BEGIN RECORDS FOR THIS TASK
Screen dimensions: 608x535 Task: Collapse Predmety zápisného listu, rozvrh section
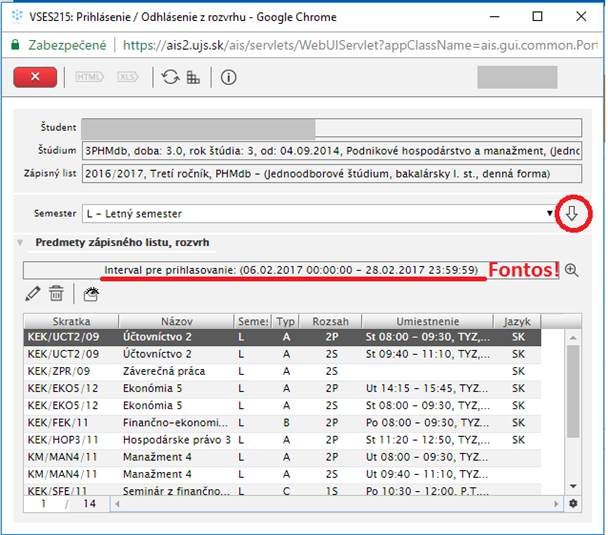tap(23, 242)
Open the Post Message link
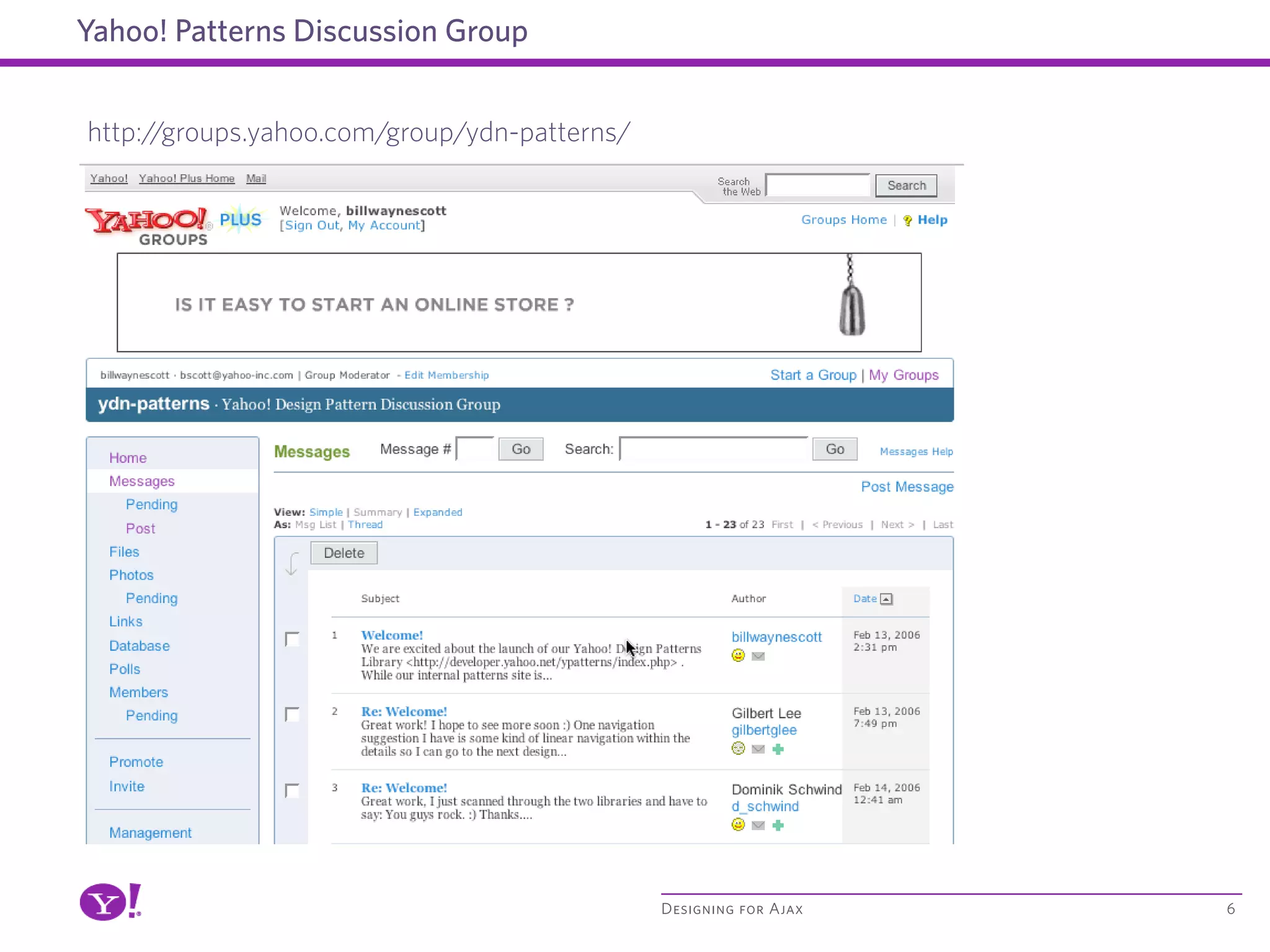The width and height of the screenshot is (1270, 952). tap(907, 487)
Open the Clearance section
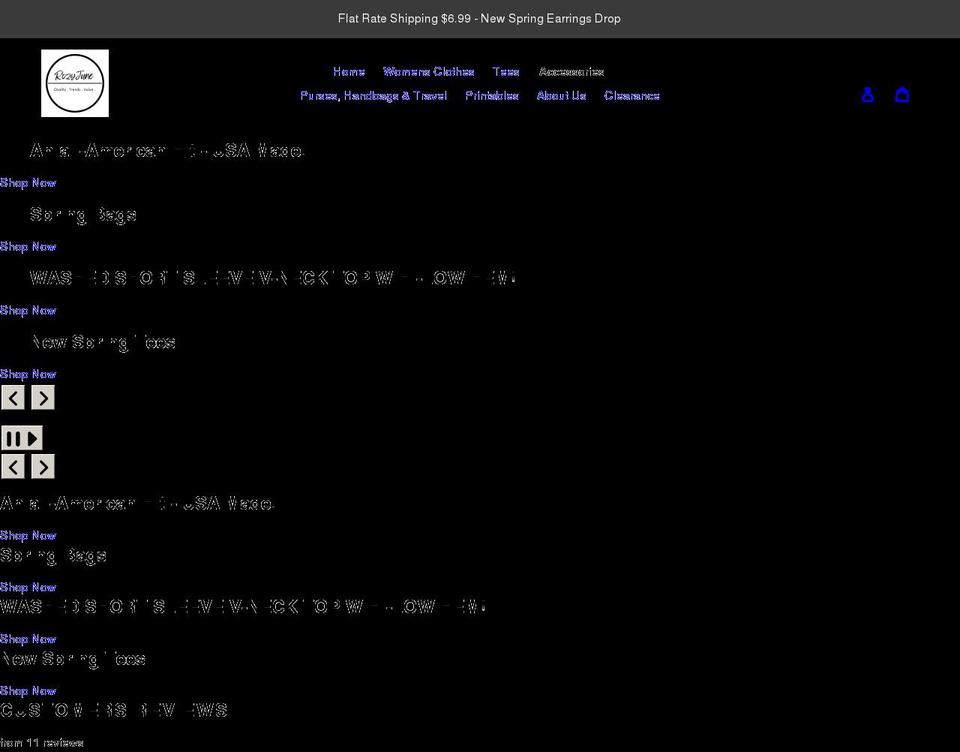Screen dimensions: 960x752 point(631,95)
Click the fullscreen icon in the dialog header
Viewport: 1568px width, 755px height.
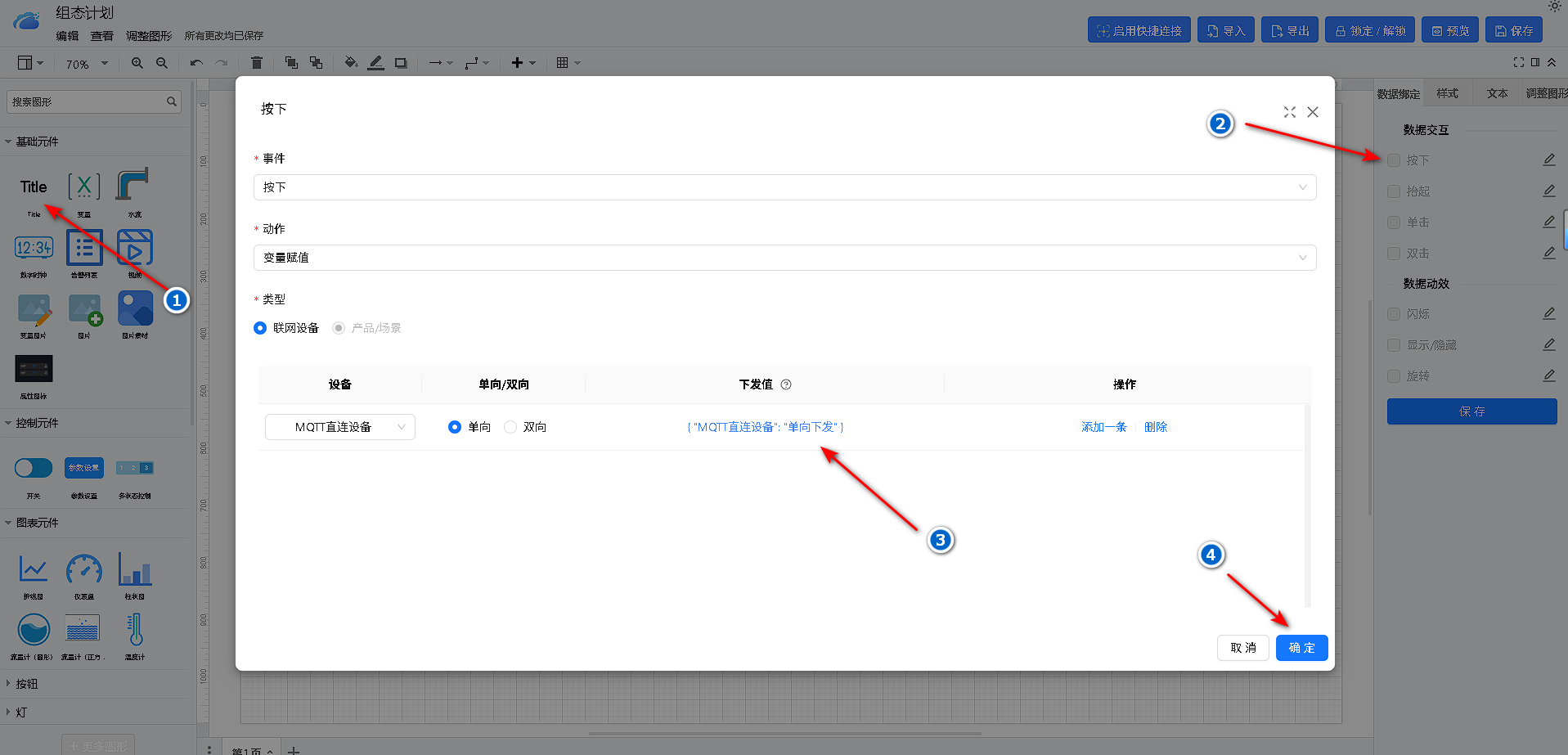click(x=1289, y=112)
END RECORDS FOR THIS TASK
◆ REQUIREMENT ◆
Rewrite all the entries with every "Open" replaced by "Expand" and nothing else changed. Leave out the pictures.

◆ WORKED SOLUTION ◆
Screen dimensions: 608x535 Task: Collapse Predmety zápisného listu, rozvrh section
tap(23, 242)
Expand the Post Message link
The width and height of the screenshot is (1270, 952). tap(907, 487)
Expand the Clearance section
Screen dimensions: 960x752 point(631,95)
Click the fullscreen icon in the dialog header
Viewport: 1568px width, 755px height.
click(x=1289, y=112)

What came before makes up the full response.